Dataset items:
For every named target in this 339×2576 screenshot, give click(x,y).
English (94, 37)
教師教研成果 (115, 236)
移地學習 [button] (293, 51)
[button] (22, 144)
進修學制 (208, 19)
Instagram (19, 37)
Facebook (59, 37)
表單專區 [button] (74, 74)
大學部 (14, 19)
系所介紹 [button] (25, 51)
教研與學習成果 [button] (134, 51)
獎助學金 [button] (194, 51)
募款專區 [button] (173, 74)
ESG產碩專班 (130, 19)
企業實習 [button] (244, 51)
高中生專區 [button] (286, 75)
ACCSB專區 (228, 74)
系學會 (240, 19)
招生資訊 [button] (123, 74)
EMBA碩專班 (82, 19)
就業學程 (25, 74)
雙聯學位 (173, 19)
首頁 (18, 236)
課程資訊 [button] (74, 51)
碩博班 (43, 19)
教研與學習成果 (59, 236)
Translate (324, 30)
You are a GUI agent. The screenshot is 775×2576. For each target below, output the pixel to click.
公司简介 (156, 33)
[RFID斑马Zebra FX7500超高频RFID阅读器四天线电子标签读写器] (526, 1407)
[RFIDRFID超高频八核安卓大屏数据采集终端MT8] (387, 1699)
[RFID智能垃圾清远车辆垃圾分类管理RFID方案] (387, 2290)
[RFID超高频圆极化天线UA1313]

* _TASK STATEMENT_:
Start at the top line of the records and retype them all exactly.

* _FINISHED TASK_:
For every named target in this 339×2576 screenshot, give click(x,y).
English (94, 37)
教師教研成果 (115, 236)
移地學習 [button] (293, 51)
[button] (22, 144)
進修學制 (208, 19)
Instagram (19, 37)
Facebook (59, 37)
表單專區 [button] (74, 74)
大學部 (14, 19)
系所介紹 [button] (25, 51)
教研與學習成果 [button] (134, 51)
獎助學金 [button] (194, 51)
募款專區 [button] (173, 74)
ESG產碩專班 (130, 19)
企業實習 [button] (244, 51)
高中生專區 [button] (286, 75)
ACCSB專區 (228, 74)
系學會 (240, 19)
招生資訊 [button] (123, 74)
EMBA碩專班 (82, 19)
就業學程 (25, 74)
雙聯學位 (173, 19)
首頁 (18, 236)
課程資訊 [button] (74, 51)
碩博班 (43, 19)
教研與學習成果 (59, 236)
Translate (324, 30)
You are a GUI agent. The screenshot is 775×2576. For each target below, output the pixel to click.
公司简介 (156, 33)
[RFID斑马Zebra FX7500超高频RFID阅读器四天线电子标签读写器] (526, 1407)
[RFIDRFID超高频八核安卓大屏数据采集终端MT8] (387, 1699)
[RFID智能垃圾清远车辆垃圾分类管理RFID方案] (387, 2290)
[RFID超高频圆极化天线UA1313]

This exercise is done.